Institute for Molecular Science, Okazaki, Aichi 444-8585, Japan.
J Chem Phys. 2020 Aug 7;153(5):054115. doi: 10.1063/5.0009066.
We propose a cross-entropy minimization method for finding the reaction coordinate from a large number of collective variables in complex molecular systems. This method is an extension of the likelihood maximization approach describing the committor function with a sigmoid. By design, the reaction coordinate as a function of various collective variables is optimized such that the distribution of the committor p values generated from molecular dynamics simulations can be described in a sigmoidal manner. We also introduce the L-norm regularization used in the machine learning field to prevent overfitting when the number of considered collective variables is large. The current method is applied to study the isomerization of alanine dipeptide in vacuum, where 45 dihedral angles are used as candidate variables.

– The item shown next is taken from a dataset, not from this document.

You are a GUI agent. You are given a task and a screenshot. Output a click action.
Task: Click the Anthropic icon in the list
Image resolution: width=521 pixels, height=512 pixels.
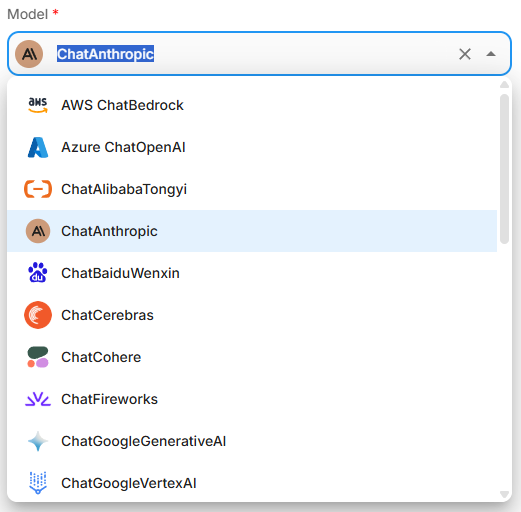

The regularization parameter is determined by cross-validation using training and test datasets. It is demonstrated that the optimal reaction coordinate involves important dihedral angles, which are consistent with the previously reported results. Furthermore, the points with p ∼0.5 clearly indicate a separatrix distinguishing reactant and product states on the potential of mean force using the extracted dihedral angles.
我们提出了一种用于从复杂分子系统中的大量集体变量中找到反应坐标的交叉熵最小化方法。这种方法是扩展了似然最大化方法,用 sigmoid 函数描述了易位概率函数。通过设计,反应坐标作为各种集体变量的函数被优化,使得从分子动力学模拟生成的易位概率 p 值的分布可以用 sigmoid 方式来描述。我们还引入了机器学习领域中使用的 L1 正则化,以防止在考虑的集体变量数量较大时出现过拟合。当前的方法应用于研究真空状态下丙氨酸二肽的异构化,其中使用了 45 个二面角作为候选变量。正则化参数通过使用训练集和测试集的交叉验证来确定。结果表明,最优反应坐标涉及重要的二面角,这与之前报道的结果一致。此外,使用提取的二面角,p 值约为 0.5 的点清楚地表明了位势平均力上反应物和产物状态之间的分隔线。